What is being asked: Locate the line containing "Click the 1745.46 high price marker", then please write out that line and all the lines below it in the entries exactly.

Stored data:
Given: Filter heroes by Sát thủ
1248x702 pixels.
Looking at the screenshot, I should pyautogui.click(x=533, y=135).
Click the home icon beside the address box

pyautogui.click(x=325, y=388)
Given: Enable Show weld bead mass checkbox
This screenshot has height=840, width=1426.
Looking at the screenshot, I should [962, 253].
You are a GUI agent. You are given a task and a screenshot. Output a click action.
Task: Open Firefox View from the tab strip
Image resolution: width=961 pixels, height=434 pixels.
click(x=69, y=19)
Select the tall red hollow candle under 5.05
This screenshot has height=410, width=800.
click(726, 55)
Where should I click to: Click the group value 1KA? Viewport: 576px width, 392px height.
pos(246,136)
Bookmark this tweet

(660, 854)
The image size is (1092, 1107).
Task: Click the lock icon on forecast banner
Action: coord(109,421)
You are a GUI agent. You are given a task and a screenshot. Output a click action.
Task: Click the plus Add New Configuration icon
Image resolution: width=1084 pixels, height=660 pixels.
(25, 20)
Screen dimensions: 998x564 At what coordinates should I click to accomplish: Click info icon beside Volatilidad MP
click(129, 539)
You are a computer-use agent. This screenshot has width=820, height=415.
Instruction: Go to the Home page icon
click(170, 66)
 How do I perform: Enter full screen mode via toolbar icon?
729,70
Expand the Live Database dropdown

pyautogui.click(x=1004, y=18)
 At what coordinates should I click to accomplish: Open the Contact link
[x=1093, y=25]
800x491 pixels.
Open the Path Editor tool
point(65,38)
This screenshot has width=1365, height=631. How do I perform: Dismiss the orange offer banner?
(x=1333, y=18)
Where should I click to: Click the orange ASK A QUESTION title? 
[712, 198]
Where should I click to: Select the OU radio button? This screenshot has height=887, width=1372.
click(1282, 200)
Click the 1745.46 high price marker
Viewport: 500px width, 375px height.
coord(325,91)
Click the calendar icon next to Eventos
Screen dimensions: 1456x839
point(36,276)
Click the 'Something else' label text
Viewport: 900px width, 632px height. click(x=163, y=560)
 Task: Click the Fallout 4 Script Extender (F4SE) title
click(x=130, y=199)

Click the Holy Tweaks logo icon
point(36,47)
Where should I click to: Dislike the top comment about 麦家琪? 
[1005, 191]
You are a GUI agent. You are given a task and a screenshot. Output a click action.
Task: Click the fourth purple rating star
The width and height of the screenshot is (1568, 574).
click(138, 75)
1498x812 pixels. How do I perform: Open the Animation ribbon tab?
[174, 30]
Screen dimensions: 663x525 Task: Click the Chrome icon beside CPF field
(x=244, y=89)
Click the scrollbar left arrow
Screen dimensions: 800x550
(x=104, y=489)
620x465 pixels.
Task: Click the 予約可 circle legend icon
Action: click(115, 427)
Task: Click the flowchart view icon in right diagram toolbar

Task output:
Click the 1745.46 high price marker
Viewport: 500px width, 375px height.
coord(325,91)
Click the calendar icon next to Eventos
Screen dimensions: 1456x839
point(36,276)
Click the 'Something else' label text
Viewport: 900px width, 632px height. click(x=163, y=560)
 Task: Click the Fallout 4 Script Extender (F4SE) title
click(x=130, y=199)

Click the Holy Tweaks logo icon
point(36,47)
Where should I click to: Dislike the top comment about 麦家琪? 
[1005, 191]
You are a GUI agent. You are given a task and a screenshot. Output a click action.
Task: Click the fourth purple rating star
The width and height of the screenshot is (1568, 574).
click(138, 75)
1498x812 pixels. How do I perform: Open the Animation ribbon tab?
[174, 30]
Screen dimensions: 663x525 Task: Click the Chrome icon beside CPF field
(x=244, y=89)
Click the scrollbar left arrow
Screen dimensions: 800x550
(x=104, y=489)
620x465 pixels.
Task: Click the 予約可 circle legend icon
Action: click(115, 427)
Task: Click the flowchart view icon in right diagram toolbar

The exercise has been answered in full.